Narrow-leaved mallee

Scientific classification
- Kingdom: Plantae
- Clade: Tracheophytes
- Clade: Angiosperms
- Clade: Eudicots
- Clade: Rosids
- Order: Myrtales
- Family: Myrtaceae
- Genus: Eucalyptus
- Species: E. subtilis
- Binomial name: Eucalyptus subtilis Brooker & Hopper

= Eucalyptus subtilis =

- Genus: Eucalyptus
- Species: subtilis
- Authority: Brooker & Hopper

Species of eucalyptus

Eucalyptus subtilis, commonly known as narrow-leaved mallee, is a species of mallee that is endemic to Western Australia. It has smooth bark, linear adult leaves, flower buds in groups of nine or eleven, cream-coloured flowers and usually cup-shaped fruit.

==Description==
Eucalyptus subtilis is a mallee that typically grows to a height of 1-3 m and forms a lignotuber. It has smooth grey to light pale orange coloured bark.
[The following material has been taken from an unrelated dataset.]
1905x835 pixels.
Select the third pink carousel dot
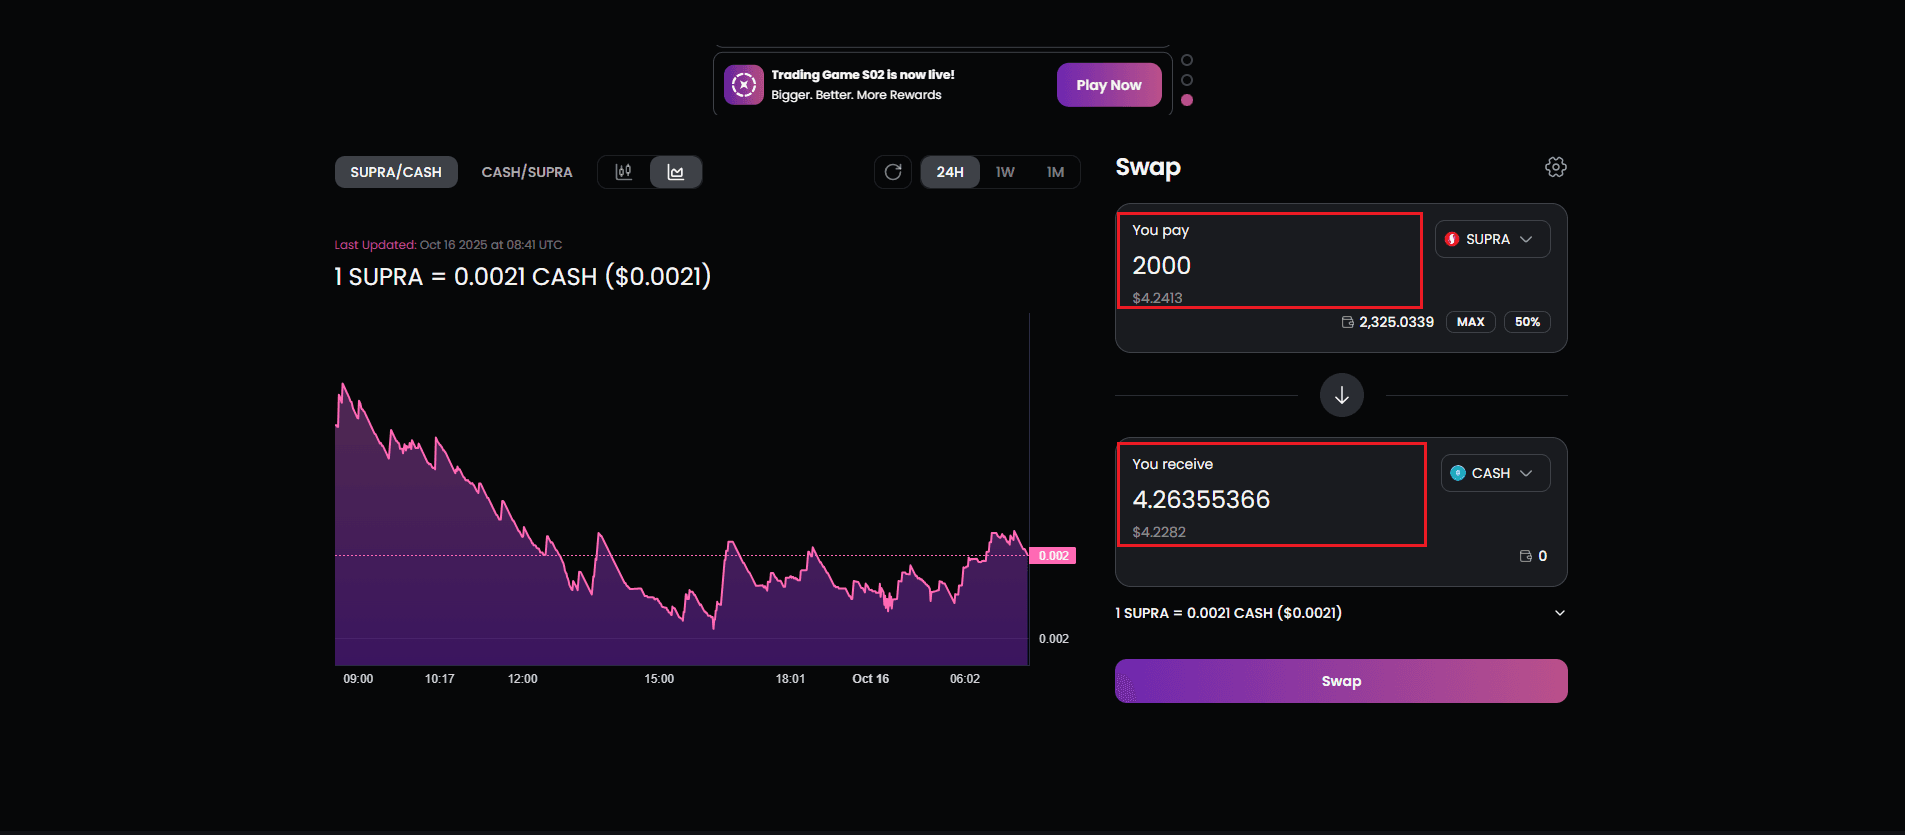(1187, 100)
Young plants and coppice regrowth have dull green to bluish leaves that are 45-85 mm long and 3-10 mm wide. Adult leaves are arranged alternately, held erect, dull to slightly glossy green, linear, 45-80 mm long and 4-7 mm wide with a pointed apex and the base tapering toward a petiole 3-7 mm long. The flower buds are arranged in leaf axils on an unbranched peduncle 4-10 mm long, the individual buds on pedicels up to 3 mm long. Mature buds are spindle-shaped, 6-8 mm long and 2-3 mm wide with a conical operculum. Flowering occurs between February and June and the flowers are cream-coloured or white. The fruit is a woody cup-shaped to shortly barrel-shaped capsule 4-6 mm long and 3-5 mm wide with the valves near rim level.

==Taxonomy and naming==
Eucalyptus subtilis was first formally described by the botanists Ian Brooker and Stephen Hopper in 1991 in the journal Nuytsia from specimens collected by Brooker south of Norseman in 1985. The specific epithet is taken from the Latin word subtilis meaning "fine" or "delicate" in reference to the leaves of the species.

==Distribution and habitat==
The narrow-leaved mallee is found on sandplains and rises in an area between Lake Grace and Norseman in the eastern Wheatbelt and western Goldfields region, where it grows in sandy-clay-loam soils.

==Conservation status==
This eucalypt is classified as "not threatened" by the Western Australian Government Department of Parks and Wildlife.